1968 yılında Hamilton Hall’un -üniversitenin savaşa suç ortaklığını, Harlem’de yürüttüğü gayrimenkul yağmacılığını ve gösterici öğrencilere karşı otoriter yaklaşımını protesto etmek için- işgal edilişi, binanın acımasızca geri alınması ve 700’den fazla tutuklama, videoya kaydedilmişti. Görüntüler yayıldıkça, protestolar ülke çapında liselere ve başka kampüslere yayıldı. Sonraki iki yıl içinde, tarihin akışı değişti. Tet Saldırısı’nın mimarı Võ Nyugên Giáp, ABD’nin üstün askeri gücüne rağmen Vietnam’da asla kazanamayacağını belirtmişti.

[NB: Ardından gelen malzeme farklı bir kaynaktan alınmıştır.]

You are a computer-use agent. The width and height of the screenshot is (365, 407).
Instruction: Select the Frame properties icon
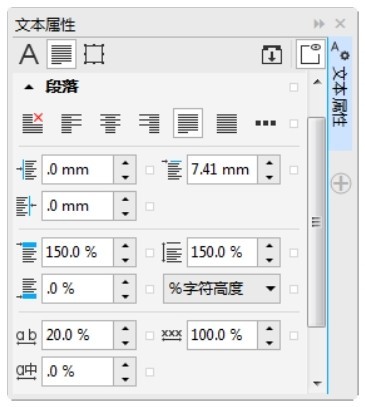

Neden mi? Çünkü ‘insan faktörü’ belirleyiciydi. ABD’nin kaç Vietnamlıyı öldürdüğü önemli değildi. Ülkelerini savunurken savaşmak ve ölmek için daima yeterince istekli olacaklardı. Viet Cong ve Hanoi’nin amacı, Amerikan hükümetinin savaşı sürdürme isteğini kırmaktı. Sonunda, ABD’deki öğrenci hareketi ve savaş karşıtı hareketlerin de yardımıyla bunu başardılar.

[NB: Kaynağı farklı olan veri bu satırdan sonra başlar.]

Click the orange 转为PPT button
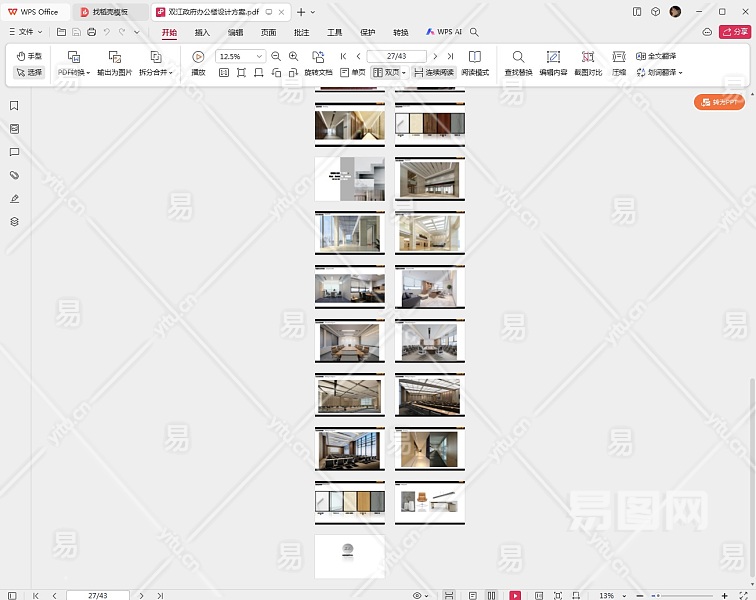Screen dimensions: 756x600 719,102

O zamandan bu yana, insan faktörü denilen şey, diğer anti-emperyalist mücadelelerde de çok önemli bir rol oynamıştır. General Giáp’ın öngörüsü Brezilya, Bolivya, Şili, Angola, Nikaragua, El Salvador, Guatemala, Lübnan, Güney Afrika, Kolombiya, Afganistan, Irak, Suriye ve Somali, Batı Şeria ve şimdi de Gazze’de geçerli oldu. Bu vakaların hiçbirinde bombalar, toplar, işkence, gözetleme teknolojileri ya da karşı istihbarat, ister ABD ordusu ister vekilleri tarafından kullanılsın, hegemonyayı tesis edecek kesin bir zafer sağlayamadı; bazı popüler ve demokratik direniş hareketleri varlığını sürdürebildi.
Kontrgerilla operasyonlarını çağrıştıran askerileştirilmiş polis baskınları da 68’in hayaletlerini defedemeyecektir. Örgütleyici öğrencilerin yanı sıra profesörler, entelektüeller, bilim insanları, teknik elemanlar, avukatlar, insan hakları aktivistleri ve kültür üreticilerinden oluşan hayati bir azınlık sayesinde, ABD’nin dört bir yanındaki insanlar, Birinci Değişiklik’ten doğan haklarını savunmak için ve İsrail’in Gazzelilere yönelik soykırımına karşı harekete geçiyor. Tarih yazıyorlar ve bunun farkındalar. Neoliberalizmin giderek otoriterleşen bu türevi, onları durduramayacak. Kırk yıllık bir tutukluğun ardından, Said’in demokratik eleştiri dediği ya da Mike Davis’in devrimci sosyalist proje olarak adlandırdığı şeyin, etnik-dini milliyetçiliğe, imparatorluğa ve ölümokrasiye[iii] karşı bir panzehir suretinde yeniden doğuşuna tanıklık edebilecek miyiz?
New Left Review Sidecar/8 Mayıs 2024/Çeviren: Zeki Avcı
[i] İng. “shot-callers”: Genellikle, suç örgütlerinin karar verici konumdaki yöneticilerine verilen isim -çn. [ii] Amerika Birleşik Devletleri Anayasası Birinci Değişikliği: Kongre, dini bir kuruma ilişkin veya serbest ibadeti yasaklayan; ya da ifade özgürlüğünü, basın özgürlüğünü kısıtlayan; ya da halkın sükûnet içinde toplanma ve şikâyete neden olan bir halin düzeltilmesi için hükümetten talepte bulunma hakkını kısıtlayan herhangi bir yasa yapmayacaktır -çn. [iii] İng. “thanatocracy”.